SCEC Award Number 16020 View PDF
Proposal Category Collaborative Proposal (Integration and Theory)
Proposal Title Testing and Reconciling Stress Drop and Attenuation Models for Southern California
Investigator(s)
Name Organization
Rachel Abercrombie Boston University Peter Shearer University of California, San Diego
Other Participants
SCEC Priorities 2a, 2d, 6a SCEC Groups Seismology, GMP
Report Due Date 03/15/2017 Date Report Submitted 05/19/2017
Project Abstract
 This SCEC funded research involves systematic analyses to improve the quality and reliability of stress drop measurements in Southern California. Earthquake stress drop is a fundamental source parameter, implicit in many of SCEC science goals. It is relatively easy to estimate from seismic data, but hard to measure reliably and well. The large uncertainties and scatter in results affect strong ground motion prediction, and also limit our understanding of the physics of the earthquake rupture process, including distinguishing induced seismicity from natural seismicity. We are studying the complementary approaches of the two PIs to investigate sources of consistency and discrepancies, and quantify uncertainties in stress drop estimates. We made considerable progress on these goals during the last year by focusing on test regions near Cajon Pass and Landers. We find a strong correlation between the stress estimates computed using the different approaches, but with considerable scatter. We are currently working to isolate the sources of disagreement between the methods. Our longer-term aim is to develop an improved approach to estimate more accurate and reliable stress drops (SCEC4 Science Priorities 2a and 2d Q1), together with regional attenuation and site effects (SCEC4 Science Priority 6a).

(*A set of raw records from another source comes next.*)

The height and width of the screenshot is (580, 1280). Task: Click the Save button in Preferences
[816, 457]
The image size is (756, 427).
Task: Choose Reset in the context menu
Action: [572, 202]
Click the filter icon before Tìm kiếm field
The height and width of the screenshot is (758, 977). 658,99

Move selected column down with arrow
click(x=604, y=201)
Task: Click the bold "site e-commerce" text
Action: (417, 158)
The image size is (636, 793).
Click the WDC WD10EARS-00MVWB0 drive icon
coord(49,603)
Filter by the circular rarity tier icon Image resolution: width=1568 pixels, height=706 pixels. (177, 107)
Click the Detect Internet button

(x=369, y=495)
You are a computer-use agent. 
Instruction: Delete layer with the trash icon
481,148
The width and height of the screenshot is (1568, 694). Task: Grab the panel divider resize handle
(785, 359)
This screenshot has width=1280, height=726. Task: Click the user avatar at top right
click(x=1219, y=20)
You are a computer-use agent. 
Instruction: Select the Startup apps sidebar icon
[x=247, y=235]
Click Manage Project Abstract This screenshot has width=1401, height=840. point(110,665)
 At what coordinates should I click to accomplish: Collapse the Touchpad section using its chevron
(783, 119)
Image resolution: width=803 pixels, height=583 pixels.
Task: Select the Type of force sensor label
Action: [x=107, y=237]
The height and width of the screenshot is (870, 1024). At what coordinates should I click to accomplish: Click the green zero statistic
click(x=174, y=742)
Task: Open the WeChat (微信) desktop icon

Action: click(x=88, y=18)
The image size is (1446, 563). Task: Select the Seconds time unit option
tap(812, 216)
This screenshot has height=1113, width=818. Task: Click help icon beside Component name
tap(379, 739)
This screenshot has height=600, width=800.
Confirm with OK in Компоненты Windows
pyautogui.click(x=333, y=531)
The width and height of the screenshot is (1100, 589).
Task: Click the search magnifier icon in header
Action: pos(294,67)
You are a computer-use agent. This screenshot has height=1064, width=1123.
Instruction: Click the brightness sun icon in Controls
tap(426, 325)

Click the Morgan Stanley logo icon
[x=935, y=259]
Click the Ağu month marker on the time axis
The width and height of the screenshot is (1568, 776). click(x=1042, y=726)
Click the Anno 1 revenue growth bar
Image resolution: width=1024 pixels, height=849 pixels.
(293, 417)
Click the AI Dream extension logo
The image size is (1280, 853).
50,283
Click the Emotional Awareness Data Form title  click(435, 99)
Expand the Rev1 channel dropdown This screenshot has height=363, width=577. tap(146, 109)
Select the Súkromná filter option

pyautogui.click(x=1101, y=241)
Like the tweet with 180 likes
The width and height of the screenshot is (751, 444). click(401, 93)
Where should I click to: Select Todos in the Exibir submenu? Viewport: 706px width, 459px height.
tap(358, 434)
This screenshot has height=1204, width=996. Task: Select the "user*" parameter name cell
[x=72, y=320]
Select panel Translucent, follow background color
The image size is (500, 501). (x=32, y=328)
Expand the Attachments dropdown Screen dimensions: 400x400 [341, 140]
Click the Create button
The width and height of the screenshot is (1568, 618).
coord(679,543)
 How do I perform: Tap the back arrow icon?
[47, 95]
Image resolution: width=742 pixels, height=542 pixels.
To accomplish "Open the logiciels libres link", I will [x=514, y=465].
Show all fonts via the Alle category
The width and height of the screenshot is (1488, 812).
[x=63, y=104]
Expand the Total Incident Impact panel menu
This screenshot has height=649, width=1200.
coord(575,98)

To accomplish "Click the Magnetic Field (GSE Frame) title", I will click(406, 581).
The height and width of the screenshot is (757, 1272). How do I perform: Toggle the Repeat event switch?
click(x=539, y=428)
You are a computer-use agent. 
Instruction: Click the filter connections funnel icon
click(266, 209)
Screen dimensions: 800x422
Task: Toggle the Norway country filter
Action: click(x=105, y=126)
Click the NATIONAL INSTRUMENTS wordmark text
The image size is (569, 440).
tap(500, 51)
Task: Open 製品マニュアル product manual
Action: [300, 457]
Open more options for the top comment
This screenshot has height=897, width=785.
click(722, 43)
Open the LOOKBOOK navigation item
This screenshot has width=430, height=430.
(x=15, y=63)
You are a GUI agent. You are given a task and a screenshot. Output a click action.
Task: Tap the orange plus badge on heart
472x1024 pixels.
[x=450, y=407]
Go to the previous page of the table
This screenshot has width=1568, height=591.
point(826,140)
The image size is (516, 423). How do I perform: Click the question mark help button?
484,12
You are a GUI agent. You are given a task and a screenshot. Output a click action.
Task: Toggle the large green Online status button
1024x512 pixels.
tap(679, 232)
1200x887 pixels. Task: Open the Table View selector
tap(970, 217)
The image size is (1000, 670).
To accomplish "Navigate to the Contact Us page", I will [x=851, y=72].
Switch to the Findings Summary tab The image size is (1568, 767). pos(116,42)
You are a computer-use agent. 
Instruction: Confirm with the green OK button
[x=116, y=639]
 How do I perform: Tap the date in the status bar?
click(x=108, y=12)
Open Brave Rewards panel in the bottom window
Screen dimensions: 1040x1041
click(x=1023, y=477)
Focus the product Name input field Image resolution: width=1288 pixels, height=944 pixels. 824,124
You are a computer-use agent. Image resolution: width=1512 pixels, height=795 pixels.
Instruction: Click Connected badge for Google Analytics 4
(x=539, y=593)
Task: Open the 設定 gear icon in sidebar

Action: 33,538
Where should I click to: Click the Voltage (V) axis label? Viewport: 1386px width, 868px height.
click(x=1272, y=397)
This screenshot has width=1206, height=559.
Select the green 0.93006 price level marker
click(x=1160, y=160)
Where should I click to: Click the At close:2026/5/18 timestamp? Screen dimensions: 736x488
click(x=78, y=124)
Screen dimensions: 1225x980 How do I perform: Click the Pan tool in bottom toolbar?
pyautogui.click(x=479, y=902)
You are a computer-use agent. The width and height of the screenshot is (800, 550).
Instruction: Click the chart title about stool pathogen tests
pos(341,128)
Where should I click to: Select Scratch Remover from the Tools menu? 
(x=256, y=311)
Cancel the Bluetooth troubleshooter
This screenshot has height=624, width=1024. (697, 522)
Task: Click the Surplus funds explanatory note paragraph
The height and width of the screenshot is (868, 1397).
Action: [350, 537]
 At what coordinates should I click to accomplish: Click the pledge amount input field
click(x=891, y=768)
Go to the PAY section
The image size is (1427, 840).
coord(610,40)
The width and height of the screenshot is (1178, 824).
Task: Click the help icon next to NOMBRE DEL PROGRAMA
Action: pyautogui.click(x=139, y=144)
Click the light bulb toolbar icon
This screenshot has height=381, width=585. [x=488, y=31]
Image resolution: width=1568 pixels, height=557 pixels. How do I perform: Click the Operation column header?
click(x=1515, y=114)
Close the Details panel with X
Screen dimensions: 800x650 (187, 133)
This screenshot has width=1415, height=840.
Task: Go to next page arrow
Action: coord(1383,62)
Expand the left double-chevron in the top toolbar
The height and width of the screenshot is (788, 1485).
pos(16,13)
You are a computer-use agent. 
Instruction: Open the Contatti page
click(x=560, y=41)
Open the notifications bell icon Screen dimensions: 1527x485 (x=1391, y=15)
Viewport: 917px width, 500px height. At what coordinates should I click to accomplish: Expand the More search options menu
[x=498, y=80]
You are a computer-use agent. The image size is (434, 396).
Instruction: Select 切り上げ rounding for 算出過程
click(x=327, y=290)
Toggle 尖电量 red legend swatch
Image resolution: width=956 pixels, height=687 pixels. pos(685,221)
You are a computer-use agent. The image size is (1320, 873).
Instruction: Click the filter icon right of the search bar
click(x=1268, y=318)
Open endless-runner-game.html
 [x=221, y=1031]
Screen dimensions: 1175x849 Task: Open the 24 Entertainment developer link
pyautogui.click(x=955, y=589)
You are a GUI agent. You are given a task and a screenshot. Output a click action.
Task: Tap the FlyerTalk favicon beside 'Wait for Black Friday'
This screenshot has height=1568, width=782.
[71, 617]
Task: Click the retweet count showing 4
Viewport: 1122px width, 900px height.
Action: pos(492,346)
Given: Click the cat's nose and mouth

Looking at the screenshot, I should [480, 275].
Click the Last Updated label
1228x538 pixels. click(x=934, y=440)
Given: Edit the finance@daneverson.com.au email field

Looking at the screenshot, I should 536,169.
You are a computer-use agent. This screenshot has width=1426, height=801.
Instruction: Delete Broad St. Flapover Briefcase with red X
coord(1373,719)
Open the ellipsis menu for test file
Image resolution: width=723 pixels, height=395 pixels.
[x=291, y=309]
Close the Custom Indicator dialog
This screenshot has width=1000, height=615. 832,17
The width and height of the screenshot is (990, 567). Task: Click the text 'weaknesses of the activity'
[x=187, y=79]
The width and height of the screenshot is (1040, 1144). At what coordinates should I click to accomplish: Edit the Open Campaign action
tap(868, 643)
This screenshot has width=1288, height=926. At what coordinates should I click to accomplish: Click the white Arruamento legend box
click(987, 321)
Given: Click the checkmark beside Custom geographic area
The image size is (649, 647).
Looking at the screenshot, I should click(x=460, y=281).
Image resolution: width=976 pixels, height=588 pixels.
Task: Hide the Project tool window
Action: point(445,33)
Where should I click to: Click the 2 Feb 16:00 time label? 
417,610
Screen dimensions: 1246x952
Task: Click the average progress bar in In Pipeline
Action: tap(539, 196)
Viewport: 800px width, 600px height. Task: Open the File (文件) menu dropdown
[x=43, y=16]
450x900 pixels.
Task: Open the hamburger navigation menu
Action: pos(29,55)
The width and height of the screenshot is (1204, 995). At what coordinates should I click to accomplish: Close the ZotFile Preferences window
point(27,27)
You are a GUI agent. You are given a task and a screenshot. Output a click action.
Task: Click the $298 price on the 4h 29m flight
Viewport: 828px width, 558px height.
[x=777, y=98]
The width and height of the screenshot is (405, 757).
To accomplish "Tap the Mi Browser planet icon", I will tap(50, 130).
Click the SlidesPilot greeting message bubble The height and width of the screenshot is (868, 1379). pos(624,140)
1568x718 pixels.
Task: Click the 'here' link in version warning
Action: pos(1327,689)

Intellectual Merit Our research relates to many key SCEC objectives, including modeling earthquake source properties, evaluating the stress state of complex fault systems, constraining seismic radiation and scaling of earthquake source parameters, and improving high-frequency ground motion predictions.
Broader Impacts This project helped support graduate student Daniel Trugman at UCSD. Our research has implications for the state of crustal stress, fault heterogeneity and friction, and quantifying the importance of source spectral variations and crustal attenuation differences in high-frequency recordings. Ultimately this work will help researchers better understand earthquake physics and improve strong ground motion predictions.
Exemplary Figure Figure 1. Stress drop estimates for 1709 earthquakes in the Landers epicentral region, computed using P-wave spectral decomposition.